:: Provided material

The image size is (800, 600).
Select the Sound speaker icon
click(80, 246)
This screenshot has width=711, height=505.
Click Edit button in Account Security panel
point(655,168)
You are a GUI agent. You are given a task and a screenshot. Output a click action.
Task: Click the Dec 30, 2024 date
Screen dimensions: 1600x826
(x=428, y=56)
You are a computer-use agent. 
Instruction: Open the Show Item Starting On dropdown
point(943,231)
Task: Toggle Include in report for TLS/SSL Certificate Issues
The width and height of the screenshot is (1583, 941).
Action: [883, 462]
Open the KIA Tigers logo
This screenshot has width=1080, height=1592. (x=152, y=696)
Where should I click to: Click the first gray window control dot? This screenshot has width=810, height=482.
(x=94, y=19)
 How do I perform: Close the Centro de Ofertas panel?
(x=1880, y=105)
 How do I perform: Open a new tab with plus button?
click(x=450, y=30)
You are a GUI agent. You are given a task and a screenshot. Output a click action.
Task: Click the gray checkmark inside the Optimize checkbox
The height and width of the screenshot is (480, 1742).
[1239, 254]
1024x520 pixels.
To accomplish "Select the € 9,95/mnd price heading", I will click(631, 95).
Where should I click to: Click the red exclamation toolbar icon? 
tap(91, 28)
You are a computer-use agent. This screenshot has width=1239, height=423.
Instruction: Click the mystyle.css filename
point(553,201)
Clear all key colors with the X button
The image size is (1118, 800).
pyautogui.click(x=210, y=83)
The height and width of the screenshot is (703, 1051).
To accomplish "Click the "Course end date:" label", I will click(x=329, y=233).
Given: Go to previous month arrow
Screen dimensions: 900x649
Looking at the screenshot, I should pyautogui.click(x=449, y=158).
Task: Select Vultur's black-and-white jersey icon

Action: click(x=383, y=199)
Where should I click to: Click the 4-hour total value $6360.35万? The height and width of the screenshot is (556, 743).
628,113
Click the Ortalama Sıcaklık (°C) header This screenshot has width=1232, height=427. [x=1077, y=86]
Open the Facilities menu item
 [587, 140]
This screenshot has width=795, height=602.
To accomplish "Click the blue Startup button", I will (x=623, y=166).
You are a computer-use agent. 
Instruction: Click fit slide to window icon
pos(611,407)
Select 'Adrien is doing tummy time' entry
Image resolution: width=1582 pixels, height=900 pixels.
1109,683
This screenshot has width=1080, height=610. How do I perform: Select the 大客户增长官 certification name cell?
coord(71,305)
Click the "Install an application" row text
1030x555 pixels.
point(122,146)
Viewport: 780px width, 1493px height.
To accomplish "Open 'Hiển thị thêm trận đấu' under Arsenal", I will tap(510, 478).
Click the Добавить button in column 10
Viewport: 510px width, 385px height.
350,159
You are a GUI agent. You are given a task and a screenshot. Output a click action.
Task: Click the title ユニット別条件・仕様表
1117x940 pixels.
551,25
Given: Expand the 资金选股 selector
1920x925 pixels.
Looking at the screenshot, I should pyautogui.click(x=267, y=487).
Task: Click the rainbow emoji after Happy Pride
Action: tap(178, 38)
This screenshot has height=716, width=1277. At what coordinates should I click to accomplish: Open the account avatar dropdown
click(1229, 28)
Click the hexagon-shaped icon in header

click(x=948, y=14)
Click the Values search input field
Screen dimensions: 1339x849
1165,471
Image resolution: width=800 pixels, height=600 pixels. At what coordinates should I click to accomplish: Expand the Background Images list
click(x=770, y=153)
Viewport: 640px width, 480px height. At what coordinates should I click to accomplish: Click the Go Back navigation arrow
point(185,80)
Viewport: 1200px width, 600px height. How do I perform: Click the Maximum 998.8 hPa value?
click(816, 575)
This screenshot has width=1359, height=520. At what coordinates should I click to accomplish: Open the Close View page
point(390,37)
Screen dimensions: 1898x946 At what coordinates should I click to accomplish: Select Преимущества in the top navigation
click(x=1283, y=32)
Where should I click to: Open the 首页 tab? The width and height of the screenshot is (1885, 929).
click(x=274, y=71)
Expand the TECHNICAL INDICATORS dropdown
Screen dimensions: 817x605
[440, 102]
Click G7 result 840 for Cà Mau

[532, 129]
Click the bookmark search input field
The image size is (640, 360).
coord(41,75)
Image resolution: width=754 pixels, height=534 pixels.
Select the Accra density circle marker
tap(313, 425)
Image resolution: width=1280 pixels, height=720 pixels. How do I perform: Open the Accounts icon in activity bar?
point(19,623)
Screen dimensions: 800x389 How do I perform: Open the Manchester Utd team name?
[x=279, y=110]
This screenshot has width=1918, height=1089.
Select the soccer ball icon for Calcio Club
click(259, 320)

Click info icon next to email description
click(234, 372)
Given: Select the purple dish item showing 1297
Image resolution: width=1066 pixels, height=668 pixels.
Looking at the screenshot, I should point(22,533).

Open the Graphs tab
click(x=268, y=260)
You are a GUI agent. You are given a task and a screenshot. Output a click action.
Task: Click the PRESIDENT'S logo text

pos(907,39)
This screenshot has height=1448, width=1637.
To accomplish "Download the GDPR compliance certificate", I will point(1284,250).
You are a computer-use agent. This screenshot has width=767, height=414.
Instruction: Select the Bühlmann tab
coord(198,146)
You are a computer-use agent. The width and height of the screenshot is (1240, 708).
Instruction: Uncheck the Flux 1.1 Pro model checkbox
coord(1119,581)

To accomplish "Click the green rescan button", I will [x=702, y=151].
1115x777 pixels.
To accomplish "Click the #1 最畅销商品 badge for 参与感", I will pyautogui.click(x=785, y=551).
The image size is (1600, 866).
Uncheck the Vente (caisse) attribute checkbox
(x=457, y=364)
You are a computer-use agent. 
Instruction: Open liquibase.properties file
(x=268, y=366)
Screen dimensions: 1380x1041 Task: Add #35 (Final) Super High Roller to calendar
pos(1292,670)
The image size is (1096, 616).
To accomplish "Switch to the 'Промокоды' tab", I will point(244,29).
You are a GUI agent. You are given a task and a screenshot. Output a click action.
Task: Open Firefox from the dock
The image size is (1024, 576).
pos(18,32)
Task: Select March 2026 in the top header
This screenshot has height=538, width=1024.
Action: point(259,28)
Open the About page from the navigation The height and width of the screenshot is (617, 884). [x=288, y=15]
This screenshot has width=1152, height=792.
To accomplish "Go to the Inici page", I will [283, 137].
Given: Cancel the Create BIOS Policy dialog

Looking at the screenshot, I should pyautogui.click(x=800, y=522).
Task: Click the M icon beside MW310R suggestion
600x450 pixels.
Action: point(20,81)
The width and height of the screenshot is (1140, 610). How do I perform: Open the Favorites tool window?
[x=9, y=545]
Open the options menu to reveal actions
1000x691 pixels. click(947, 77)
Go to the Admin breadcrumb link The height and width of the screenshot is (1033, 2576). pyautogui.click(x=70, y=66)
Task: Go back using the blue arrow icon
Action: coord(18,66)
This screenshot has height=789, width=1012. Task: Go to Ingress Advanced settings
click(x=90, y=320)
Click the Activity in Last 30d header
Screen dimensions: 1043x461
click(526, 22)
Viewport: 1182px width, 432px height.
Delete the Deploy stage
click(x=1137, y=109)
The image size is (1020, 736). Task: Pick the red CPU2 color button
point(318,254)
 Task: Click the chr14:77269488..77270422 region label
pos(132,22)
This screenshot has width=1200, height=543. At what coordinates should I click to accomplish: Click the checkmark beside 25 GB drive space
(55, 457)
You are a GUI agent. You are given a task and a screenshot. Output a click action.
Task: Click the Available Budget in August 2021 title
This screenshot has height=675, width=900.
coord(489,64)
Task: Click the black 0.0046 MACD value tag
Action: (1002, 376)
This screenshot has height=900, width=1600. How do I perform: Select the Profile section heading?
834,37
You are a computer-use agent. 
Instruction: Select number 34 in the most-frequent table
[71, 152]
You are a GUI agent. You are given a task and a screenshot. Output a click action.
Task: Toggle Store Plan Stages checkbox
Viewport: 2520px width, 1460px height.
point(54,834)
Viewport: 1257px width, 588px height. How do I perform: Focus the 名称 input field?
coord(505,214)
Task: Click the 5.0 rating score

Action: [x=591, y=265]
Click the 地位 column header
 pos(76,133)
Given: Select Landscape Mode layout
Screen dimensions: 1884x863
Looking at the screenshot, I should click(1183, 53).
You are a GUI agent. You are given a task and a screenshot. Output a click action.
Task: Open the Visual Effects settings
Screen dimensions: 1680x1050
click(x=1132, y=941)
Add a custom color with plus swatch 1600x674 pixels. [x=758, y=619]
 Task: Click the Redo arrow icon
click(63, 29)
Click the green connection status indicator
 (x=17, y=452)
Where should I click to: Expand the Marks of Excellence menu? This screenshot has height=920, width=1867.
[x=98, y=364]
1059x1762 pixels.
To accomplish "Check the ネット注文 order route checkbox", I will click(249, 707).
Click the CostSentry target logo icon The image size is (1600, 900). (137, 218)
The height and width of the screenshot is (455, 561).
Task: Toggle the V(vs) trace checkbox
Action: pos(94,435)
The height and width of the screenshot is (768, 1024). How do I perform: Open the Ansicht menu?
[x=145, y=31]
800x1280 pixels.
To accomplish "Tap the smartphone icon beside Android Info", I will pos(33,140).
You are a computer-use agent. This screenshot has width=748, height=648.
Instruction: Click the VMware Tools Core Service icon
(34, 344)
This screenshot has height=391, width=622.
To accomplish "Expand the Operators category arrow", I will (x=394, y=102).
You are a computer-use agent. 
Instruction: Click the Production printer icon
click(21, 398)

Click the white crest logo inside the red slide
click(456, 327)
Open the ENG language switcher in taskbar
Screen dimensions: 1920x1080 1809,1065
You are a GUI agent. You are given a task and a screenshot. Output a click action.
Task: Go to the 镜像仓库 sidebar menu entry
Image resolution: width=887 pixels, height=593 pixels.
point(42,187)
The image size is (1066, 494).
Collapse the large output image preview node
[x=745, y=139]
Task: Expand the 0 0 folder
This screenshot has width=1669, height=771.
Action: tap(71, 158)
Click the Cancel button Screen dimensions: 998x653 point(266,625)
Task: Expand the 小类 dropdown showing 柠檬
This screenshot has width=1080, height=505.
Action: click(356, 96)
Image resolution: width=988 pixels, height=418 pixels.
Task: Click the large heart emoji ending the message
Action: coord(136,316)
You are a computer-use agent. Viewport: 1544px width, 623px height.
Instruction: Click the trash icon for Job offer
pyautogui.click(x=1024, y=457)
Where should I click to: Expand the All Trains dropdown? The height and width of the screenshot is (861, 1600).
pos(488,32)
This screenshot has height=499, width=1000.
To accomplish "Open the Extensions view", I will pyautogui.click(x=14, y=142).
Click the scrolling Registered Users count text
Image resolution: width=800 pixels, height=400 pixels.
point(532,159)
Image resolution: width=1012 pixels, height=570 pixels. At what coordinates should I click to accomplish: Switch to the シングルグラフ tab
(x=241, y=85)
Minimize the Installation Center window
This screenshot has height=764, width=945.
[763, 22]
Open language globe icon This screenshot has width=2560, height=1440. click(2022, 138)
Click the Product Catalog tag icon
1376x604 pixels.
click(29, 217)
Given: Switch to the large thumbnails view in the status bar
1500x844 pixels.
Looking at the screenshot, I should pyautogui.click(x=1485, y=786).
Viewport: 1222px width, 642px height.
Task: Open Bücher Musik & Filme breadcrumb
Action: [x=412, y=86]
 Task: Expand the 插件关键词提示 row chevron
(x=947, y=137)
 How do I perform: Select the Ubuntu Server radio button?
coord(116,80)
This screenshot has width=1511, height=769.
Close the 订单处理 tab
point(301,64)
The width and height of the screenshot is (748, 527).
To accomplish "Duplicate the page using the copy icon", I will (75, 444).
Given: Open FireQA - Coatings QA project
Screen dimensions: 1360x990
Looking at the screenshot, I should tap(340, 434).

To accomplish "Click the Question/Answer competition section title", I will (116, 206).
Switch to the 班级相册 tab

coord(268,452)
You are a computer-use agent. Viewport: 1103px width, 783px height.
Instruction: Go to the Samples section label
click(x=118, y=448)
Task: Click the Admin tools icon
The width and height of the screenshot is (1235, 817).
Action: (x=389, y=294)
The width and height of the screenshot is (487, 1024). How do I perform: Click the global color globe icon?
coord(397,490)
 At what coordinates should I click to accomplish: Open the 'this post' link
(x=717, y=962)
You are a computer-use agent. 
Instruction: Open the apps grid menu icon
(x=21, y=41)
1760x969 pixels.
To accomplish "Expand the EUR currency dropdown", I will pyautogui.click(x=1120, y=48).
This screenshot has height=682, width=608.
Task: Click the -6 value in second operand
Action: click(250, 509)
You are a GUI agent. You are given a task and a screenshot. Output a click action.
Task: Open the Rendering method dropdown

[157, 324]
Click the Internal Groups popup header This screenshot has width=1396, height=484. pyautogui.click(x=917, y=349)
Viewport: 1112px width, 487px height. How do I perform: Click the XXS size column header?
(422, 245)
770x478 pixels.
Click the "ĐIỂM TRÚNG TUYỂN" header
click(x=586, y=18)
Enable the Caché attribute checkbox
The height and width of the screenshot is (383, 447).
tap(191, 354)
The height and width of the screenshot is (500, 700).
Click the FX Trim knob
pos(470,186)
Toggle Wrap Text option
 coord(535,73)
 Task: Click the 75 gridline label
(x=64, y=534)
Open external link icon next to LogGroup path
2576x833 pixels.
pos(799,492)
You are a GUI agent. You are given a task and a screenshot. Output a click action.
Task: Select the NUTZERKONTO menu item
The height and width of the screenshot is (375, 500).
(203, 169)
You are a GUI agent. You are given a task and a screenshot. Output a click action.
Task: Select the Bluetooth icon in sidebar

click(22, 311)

::::

▶ [Requirement] Return the lines above precisely as they appear, beginning at the first line and ending at the line with "Task: Toggle Include", and nothing after it.

▶ [Solution]
The image size is (800, 600).
Select the Sound speaker icon
click(80, 246)
This screenshot has width=711, height=505.
Click Edit button in Account Security panel
point(655,168)
You are a GUI agent. You are given a task and a screenshot. Output a click action.
Task: Click the Dec 30, 2024 date
Screen dimensions: 1600x826
(x=428, y=56)
You are a computer-use agent. 
Instruction: Open the Show Item Starting On dropdown
point(943,231)
Task: Toggle Include in report for TLS/SSL Certificate Issues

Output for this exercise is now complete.